Map of GitHub
This is a map of 400,000+ GitHub projects. Each dot is a project. Dots are close to each other if they have a lot of common stargazers.
How was it made?
The first step was to fetch who gave stars to which repositories. For this I used a public data set of github activity events on Google BigQuery, considering only events between Jan 2020 and March 2023. This gave me more than 350 million stars. (Side note: Mind blowing to think that Milky Way has more than 100 billion stars)
In the second phase I computed exact Jaccard Similarity between each repository. For my home computer's 24GB RAM this was too much, however an AWS EC2 instance with 512GB of RAM chewed through it in a few hours. (Side note: I tried other similarities too, but Jaccard gave the most believable results)
In the third phase I used a few clustering algorithms to split repositories together. I liked Leiden clustering the best and ended up with 1000+ clusters.
In the fourth phase I used my own ngraph.forcelayout to compute layouts of nodes inside clusters, and a separate configuration to get global layout of clusters.

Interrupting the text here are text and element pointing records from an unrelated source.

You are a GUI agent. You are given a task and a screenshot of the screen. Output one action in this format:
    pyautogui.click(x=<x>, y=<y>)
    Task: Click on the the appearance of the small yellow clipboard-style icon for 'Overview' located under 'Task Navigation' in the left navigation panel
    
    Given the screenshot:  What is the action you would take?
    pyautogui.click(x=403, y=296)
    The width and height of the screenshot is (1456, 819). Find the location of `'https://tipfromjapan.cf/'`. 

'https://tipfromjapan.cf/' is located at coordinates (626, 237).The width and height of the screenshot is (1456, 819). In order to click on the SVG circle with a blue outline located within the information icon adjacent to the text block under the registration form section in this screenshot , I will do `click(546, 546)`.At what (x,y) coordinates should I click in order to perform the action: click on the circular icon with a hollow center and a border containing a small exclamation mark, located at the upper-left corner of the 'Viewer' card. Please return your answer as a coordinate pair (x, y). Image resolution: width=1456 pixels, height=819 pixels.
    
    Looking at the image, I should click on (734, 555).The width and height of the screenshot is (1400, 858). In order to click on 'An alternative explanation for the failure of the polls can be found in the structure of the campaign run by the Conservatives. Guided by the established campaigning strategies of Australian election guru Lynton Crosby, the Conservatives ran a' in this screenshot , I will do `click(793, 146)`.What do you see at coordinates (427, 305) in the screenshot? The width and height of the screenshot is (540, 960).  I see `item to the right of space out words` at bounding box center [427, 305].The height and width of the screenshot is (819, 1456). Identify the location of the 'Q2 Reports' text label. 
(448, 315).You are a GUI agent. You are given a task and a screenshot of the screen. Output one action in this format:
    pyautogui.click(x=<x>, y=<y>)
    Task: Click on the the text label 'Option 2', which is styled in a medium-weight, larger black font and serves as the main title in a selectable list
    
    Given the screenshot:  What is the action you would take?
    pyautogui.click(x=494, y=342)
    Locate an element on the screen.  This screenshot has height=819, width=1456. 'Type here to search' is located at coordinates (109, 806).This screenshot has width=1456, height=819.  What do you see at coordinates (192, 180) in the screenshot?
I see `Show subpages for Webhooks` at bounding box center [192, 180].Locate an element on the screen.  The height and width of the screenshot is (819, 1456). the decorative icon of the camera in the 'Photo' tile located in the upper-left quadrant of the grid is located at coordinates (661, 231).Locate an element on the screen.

In the fifth phase we need to render the map. Unlike my previous projects, I didn't want to reinvent the wheel, so ended up using maplibre. All I had to do was convert my data into GeoJSON format, generate tiles with tippecanoe and configure the browsing experience.
Country names
A lot of country labels were generated with help of ChatGPT. If you find something wrong, you can right click it, edit, and send a pull request - I'd be grateful.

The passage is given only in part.